The foregoing description of the Senior Secured Convertible Note is qualified in its entirety by reference to the full text of the form of the Senior Secured Convertible Note, a copy of which is filed as Exhibit 4.1 hereto and is incorporated by reference herein.

Note Purchase Agreement and Ancillary Agreements

The Note Purchase Agreement includes customary representations, warranties, and covenants between the parties.

Transfer Restrictions

Pursuant to the terms of the Note Purchase Agreement, Glencore is permitted to transfer the Senior Secured Convertible Note, the Warrants and any Common Shares issued upon conversion of the Senior Secured Convertible Note or exercise of any of the Warrants subject to certain transfer restrictions including compliance with U.S. and Canadian securities laws, and a prohibition on private transfers to activist investors, foreign entities of concern or, without the Company’s consent, any material competitor.
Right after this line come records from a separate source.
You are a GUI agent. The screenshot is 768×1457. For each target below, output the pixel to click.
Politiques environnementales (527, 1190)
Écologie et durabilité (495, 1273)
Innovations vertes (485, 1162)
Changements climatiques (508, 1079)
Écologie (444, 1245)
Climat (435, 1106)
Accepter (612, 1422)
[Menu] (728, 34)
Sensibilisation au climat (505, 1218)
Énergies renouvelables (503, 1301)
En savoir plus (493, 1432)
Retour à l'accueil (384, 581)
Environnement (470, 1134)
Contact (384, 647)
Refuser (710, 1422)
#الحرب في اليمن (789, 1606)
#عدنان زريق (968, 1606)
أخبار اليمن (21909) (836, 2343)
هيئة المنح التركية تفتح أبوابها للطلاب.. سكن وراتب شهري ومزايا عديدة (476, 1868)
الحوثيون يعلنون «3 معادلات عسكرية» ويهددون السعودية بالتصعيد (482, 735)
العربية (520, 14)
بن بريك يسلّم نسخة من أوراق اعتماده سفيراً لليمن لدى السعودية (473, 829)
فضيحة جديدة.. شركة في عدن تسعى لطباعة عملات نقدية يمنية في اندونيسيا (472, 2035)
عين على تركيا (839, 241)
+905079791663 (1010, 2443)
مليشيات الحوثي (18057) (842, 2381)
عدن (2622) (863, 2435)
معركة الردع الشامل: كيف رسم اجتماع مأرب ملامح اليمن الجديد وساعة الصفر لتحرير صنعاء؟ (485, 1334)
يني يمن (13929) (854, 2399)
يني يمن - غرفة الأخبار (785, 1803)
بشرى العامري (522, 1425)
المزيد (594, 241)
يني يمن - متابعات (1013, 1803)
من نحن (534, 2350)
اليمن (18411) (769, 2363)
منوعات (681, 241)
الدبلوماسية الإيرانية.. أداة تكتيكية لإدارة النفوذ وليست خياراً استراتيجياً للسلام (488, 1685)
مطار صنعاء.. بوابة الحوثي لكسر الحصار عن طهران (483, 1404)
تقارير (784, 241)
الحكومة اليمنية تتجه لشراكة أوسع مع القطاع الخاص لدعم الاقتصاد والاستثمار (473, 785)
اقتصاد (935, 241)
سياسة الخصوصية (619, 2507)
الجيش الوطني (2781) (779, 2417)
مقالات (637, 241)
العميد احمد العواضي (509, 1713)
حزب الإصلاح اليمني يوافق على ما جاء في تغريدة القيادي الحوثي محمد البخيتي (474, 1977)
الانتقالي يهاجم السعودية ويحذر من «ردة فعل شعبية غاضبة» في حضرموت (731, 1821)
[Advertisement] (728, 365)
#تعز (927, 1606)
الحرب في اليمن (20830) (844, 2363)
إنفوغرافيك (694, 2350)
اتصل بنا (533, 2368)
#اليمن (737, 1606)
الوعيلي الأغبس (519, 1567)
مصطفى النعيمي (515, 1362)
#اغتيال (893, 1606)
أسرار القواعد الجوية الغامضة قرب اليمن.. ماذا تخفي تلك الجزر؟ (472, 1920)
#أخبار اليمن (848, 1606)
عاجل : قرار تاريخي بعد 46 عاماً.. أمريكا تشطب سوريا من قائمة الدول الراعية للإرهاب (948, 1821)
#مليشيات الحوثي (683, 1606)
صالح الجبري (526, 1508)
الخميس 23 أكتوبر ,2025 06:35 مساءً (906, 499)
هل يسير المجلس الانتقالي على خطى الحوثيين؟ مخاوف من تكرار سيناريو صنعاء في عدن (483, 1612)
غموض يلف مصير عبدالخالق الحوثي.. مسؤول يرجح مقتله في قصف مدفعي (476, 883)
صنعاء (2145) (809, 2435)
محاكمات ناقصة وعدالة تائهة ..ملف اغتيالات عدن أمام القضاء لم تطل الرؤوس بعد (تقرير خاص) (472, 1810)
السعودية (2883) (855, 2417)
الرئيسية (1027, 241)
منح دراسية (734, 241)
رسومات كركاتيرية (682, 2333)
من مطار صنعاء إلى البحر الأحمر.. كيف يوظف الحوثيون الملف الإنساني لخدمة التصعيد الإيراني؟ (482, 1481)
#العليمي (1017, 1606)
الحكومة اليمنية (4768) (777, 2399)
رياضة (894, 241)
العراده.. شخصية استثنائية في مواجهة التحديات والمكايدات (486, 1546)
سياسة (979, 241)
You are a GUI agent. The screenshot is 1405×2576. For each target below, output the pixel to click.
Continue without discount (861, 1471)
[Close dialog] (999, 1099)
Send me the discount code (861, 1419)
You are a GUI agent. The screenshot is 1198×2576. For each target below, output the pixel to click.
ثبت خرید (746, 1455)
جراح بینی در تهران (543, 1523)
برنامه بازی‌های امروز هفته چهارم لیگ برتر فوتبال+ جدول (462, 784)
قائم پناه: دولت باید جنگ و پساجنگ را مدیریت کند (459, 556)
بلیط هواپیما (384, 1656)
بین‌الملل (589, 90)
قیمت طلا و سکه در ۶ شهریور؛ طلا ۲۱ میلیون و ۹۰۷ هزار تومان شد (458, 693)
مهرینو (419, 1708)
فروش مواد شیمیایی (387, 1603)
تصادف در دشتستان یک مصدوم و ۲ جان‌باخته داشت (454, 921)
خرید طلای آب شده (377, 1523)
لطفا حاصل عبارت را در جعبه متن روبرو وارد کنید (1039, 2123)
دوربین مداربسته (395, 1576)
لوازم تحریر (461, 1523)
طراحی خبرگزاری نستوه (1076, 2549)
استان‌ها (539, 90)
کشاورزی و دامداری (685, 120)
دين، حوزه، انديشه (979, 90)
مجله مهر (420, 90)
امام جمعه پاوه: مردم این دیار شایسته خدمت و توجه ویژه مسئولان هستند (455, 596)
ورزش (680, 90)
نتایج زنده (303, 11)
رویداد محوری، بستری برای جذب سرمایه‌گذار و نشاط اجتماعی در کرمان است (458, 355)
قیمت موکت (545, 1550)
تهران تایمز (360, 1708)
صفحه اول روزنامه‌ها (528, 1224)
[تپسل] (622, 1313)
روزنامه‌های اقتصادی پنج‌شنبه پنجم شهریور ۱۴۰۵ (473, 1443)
Any transferees will be required to execute a joinder to the Note Purchase Agreement and any transferee that would beneficially own at least 5.0% of the Common Shares (on an as-converted basis) following the transfer will be subject to a standstill agreement. The Common Shares issued upon conversion of the Senior Secured Convertible Note or exercise of any of the Warrants are also subject to a 12-month lock-up from the closing of the Transaction.

Closing Conditions

The closing of the Transaction is subject to certain conditions, including, among others, the execution and delivery of the Ancillary Agreements (as defined below), the agreements pursuant to which the Senior Secured Convertible Note is secured (as described further below) and compliance by the Company of any requirement to obtain the approval of its shareholders with respect to the Transaction by notifying its shareholders not less than ten (10) calendar days prior to the closing of the Transaction that the Audit Committee (the “Audit Committee”) of the board of directors of the Company (the “Board”) has independently determined that a delay in securing shareholder approval of the Transaction would seriously jeopardize the financial viability of the Company and that the Audit Committee has expressly approved the Company’s reliance on such exception to omit seeking any shareholder approval that would otherwise be required under the New York Stock Exchange (the “NYSE”) policy.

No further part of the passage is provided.